Scope and Methodology
Using the examples of attention deficit hyperactivity disorder (ADHD) and autism spectrum disorders (ASD), we discuss RT variability. We first present a new meta‐analysis of RT variability in ASD with and without comorbid ADHD. We then discuss potential mechanisms that may account for RT variability and statistical models that disentangle the cognitive processes affecting RTs. We then report a second meta‐analysis comparing ADHD and non‐ADHD children on diffusion model parameters. We consider how findings inform the search for neural correlates of RT variability.
Findings
Results suggest that RT variability is increased in ASD only when children with comorbid ADHD are included in the sample.
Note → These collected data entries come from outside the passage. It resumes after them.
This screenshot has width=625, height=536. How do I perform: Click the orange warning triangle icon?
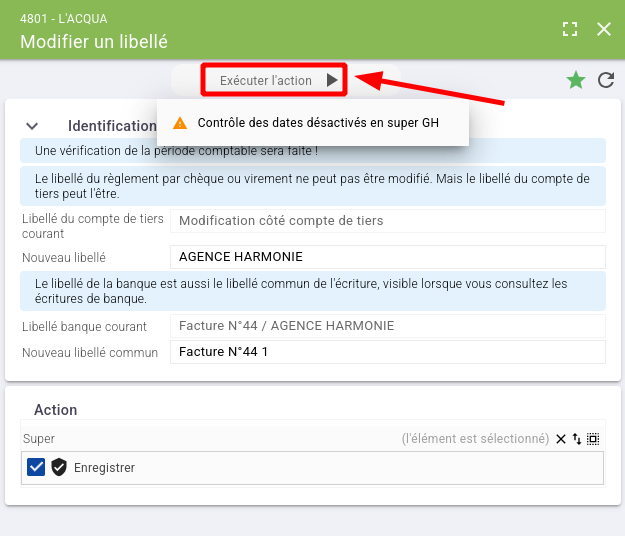[180, 123]
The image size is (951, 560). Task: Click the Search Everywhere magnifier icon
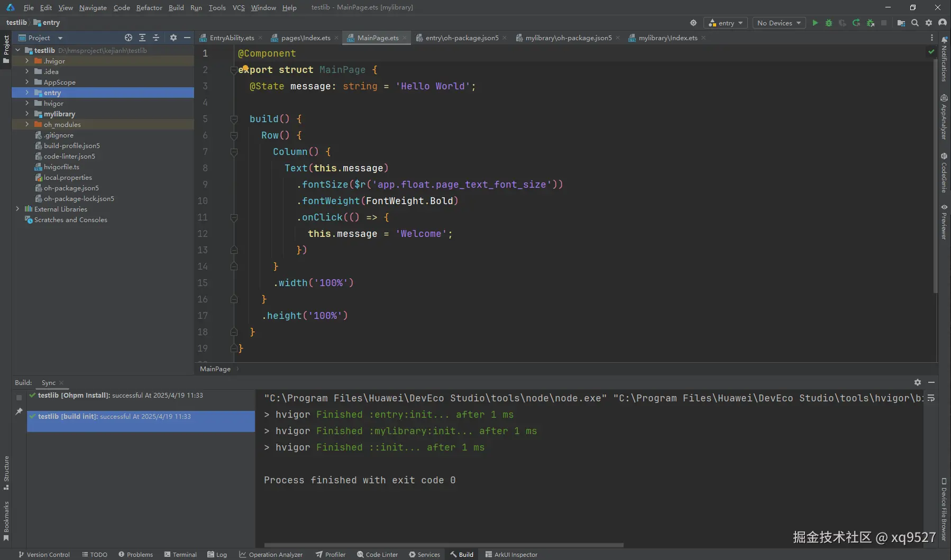[x=915, y=23]
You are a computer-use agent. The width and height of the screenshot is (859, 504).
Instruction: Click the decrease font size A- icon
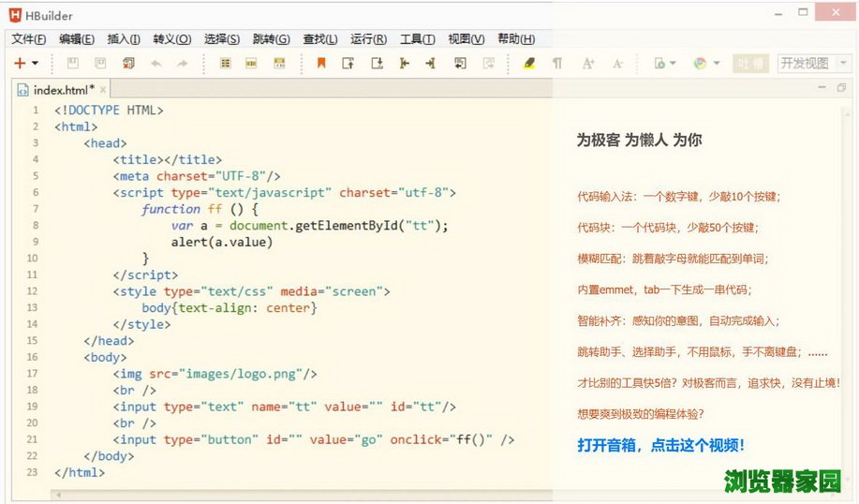[x=617, y=64]
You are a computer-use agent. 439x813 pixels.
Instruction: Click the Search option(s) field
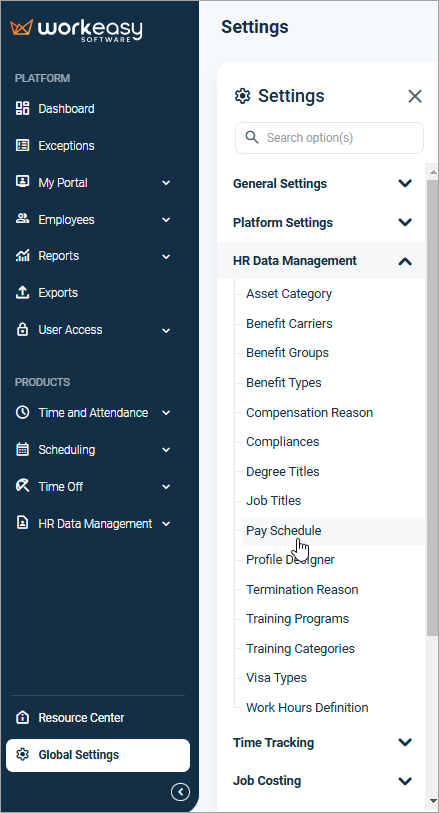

Furthermore, RT variability in ADHD is explained by moderate to large increases (d = 0.63–0.99) in the ex‐Gaussian parameter τ and the diffusion parameter drift rate, as well as by smaller differences (d = 0.32) in the diffusion parameter of nondecision time. The former may suggest problems in state regulation or arousal and difficulty detecting signal from noise, whereas the latter may reflect contributions from deficits in motor organization or output. The neuroimaging literature converges with this multicomponent interpretation and also highlights the role of top‐down control circuits.
Conclusion
We underscore the importance of considering the interactions between top‐down control, state regulation (e.g. arousal), and motor preparation when interpreting RT variability and conclude that decomposition of the RT signal provides superior interpretive power and suggests mechanisms convergent with those implicated using other cognitive paradigms. We conclude with specific recommendations for the field for next steps in the study of RT variability in neurodevelopmental disorders.